• [Exercise instructions] Reproduce the material below verbatim, starting at the line that contains "Click the horizontal" and ending with the final line of the material.

• [Material to process]
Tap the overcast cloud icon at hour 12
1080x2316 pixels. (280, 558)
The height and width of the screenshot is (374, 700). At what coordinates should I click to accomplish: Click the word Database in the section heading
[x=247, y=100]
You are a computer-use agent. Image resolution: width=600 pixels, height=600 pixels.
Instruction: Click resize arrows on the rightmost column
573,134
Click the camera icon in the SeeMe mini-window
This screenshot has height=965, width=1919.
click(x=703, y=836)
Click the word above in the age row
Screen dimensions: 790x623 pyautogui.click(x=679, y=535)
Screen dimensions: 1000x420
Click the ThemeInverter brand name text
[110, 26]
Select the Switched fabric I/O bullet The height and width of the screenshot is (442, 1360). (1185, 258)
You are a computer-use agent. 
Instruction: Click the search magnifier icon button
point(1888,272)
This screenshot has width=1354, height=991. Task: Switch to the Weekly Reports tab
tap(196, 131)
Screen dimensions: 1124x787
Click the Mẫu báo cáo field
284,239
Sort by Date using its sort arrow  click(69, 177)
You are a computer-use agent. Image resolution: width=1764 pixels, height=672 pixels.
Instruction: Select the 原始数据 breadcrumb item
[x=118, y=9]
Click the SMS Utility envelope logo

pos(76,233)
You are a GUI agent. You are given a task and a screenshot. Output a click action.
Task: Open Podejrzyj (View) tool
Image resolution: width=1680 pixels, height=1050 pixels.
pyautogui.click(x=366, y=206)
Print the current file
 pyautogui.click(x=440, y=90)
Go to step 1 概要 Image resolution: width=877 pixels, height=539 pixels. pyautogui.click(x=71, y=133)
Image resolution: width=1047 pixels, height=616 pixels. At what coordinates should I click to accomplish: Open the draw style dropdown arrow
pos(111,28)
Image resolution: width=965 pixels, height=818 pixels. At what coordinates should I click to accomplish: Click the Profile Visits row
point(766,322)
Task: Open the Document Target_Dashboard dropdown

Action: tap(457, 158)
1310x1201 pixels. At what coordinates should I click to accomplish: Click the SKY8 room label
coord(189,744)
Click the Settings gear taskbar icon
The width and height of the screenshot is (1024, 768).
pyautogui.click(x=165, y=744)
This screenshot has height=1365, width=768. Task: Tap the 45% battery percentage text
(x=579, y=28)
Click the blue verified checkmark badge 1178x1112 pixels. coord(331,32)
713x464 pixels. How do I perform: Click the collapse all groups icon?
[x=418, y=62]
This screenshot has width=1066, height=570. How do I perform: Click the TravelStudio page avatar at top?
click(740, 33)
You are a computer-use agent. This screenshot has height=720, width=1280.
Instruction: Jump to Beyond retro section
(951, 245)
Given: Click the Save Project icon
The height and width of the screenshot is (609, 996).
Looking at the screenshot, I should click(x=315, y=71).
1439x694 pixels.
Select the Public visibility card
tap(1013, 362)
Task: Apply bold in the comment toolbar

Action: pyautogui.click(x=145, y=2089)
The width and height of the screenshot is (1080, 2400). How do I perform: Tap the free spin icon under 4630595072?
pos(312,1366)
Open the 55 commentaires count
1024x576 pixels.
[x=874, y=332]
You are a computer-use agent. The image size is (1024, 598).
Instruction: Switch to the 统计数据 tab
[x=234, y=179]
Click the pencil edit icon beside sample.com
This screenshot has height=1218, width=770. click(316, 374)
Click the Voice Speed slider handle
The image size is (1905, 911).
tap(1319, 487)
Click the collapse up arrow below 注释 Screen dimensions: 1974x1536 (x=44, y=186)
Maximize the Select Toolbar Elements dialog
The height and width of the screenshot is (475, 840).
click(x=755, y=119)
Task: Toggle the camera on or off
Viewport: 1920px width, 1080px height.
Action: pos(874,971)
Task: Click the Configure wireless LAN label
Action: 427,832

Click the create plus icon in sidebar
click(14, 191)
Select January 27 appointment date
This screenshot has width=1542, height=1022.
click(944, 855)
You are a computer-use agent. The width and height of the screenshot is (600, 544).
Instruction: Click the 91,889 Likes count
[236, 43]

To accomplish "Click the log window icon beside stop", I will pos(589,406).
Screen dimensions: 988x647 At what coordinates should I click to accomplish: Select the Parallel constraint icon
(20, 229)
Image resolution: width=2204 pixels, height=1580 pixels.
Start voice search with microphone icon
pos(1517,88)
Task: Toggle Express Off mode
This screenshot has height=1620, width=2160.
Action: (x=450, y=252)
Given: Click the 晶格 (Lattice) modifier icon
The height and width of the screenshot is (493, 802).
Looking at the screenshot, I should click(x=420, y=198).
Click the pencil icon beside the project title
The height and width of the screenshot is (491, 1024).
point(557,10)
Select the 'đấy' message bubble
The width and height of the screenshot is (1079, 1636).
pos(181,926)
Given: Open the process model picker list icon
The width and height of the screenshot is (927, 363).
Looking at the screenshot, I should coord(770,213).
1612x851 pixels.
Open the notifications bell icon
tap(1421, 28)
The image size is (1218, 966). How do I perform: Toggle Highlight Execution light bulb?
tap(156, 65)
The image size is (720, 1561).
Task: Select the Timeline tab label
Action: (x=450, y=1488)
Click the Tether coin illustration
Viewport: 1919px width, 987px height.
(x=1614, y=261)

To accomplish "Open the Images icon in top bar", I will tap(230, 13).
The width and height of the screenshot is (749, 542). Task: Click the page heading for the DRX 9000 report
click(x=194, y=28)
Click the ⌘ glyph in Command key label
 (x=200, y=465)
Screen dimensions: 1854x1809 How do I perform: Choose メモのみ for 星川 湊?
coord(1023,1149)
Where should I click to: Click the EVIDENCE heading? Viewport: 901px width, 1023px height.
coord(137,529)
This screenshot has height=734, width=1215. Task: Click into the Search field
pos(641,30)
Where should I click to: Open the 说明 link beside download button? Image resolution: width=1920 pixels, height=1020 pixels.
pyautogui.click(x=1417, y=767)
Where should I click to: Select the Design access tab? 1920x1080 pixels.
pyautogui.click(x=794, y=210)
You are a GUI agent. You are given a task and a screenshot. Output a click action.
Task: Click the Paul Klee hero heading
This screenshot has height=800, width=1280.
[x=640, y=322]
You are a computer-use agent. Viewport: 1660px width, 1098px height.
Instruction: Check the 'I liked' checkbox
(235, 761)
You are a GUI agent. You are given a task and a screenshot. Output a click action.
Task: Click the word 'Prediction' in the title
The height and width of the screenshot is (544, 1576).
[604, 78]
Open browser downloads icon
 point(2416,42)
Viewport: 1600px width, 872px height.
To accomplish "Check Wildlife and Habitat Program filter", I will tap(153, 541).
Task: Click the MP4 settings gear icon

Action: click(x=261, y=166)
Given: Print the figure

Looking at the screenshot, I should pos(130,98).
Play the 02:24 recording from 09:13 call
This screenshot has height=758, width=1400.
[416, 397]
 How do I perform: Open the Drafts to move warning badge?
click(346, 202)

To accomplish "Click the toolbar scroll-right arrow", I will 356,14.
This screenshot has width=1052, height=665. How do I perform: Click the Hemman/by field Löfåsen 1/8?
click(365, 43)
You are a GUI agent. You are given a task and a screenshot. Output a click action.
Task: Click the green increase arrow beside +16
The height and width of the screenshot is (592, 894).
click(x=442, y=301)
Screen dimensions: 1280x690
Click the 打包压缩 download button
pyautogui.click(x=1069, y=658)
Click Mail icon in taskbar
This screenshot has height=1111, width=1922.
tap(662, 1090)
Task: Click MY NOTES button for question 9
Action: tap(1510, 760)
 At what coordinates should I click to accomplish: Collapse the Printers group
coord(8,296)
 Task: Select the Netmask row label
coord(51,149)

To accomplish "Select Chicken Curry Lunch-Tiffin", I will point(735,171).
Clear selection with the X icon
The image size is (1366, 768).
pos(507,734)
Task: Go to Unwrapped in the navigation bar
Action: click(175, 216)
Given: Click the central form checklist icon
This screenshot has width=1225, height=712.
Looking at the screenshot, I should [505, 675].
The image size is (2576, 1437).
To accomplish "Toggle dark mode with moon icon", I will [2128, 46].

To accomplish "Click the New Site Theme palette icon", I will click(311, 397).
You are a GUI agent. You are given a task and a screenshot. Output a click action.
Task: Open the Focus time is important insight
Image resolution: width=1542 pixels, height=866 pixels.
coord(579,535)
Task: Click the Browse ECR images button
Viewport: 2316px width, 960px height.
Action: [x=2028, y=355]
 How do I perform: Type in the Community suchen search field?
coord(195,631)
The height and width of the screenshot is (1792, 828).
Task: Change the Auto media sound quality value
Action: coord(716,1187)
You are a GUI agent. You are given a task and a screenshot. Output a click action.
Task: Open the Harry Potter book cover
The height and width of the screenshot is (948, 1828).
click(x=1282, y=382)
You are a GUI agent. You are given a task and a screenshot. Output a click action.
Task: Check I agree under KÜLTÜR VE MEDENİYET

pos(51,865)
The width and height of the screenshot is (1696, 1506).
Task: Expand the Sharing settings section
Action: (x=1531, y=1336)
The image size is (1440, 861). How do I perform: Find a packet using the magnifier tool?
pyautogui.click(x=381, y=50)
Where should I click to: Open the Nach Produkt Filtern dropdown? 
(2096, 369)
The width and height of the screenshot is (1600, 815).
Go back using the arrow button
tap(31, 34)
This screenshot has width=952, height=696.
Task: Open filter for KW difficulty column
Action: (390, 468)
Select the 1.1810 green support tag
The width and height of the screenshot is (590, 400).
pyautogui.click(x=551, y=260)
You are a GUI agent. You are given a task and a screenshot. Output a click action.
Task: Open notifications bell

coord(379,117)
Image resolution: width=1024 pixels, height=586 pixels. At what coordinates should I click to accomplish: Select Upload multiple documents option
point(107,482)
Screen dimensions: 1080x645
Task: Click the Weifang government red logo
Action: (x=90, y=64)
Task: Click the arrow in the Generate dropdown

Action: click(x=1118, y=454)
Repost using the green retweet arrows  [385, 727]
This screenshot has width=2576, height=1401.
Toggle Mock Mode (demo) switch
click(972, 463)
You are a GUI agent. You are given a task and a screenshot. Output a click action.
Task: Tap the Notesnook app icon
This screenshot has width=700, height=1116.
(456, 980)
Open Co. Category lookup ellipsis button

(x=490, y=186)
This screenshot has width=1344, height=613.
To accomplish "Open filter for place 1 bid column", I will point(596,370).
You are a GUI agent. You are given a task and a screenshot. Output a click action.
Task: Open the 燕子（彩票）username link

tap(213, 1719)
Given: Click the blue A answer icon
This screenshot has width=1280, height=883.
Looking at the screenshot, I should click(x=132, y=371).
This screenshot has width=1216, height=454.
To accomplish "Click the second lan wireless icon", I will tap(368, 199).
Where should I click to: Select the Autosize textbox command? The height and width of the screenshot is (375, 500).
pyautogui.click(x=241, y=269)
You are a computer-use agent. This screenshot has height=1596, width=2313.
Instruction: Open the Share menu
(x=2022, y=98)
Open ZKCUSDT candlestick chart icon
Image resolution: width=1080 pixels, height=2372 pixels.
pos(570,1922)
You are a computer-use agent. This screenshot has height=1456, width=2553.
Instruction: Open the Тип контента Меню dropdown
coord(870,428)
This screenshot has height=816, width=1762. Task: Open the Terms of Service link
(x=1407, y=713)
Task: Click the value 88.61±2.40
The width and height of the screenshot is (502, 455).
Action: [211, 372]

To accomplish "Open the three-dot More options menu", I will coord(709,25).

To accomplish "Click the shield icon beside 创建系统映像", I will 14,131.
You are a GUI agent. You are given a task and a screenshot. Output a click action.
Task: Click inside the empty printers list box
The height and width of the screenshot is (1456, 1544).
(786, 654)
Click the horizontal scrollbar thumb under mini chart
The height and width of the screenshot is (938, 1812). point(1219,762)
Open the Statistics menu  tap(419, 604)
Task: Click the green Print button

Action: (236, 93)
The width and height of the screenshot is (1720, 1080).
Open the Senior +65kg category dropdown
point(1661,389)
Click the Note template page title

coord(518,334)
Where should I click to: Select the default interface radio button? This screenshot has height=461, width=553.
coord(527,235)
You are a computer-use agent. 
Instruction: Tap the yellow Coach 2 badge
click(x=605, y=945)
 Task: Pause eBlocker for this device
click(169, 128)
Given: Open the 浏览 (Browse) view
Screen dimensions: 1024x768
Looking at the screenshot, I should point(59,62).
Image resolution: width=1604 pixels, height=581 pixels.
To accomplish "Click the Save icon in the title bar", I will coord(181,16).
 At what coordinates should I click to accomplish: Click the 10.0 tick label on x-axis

• [Completed exercise]
Click the horizontal scrollbar thumb under mini chart
The height and width of the screenshot is (938, 1812). point(1219,762)
Open the Statistics menu  tap(419, 604)
Task: Click the green Print button

Action: (236, 93)
The width and height of the screenshot is (1720, 1080).
Open the Senior +65kg category dropdown
point(1661,389)
Click the Note template page title

coord(518,334)
Where should I click to: Select the default interface radio button? This screenshot has height=461, width=553.
coord(527,235)
You are a computer-use agent. 
Instruction: Tap the yellow Coach 2 badge
click(x=605, y=945)
 Task: Pause eBlocker for this device
click(169, 128)
Given: Open the 浏览 (Browse) view
Screen dimensions: 1024x768
Looking at the screenshot, I should point(59,62).
Image resolution: width=1604 pixels, height=581 pixels.
To accomplish "Click the Save icon in the title bar", I will coord(181,16).
 At what coordinates should I click to accomplish: Click the 10.0 tick label on x-axis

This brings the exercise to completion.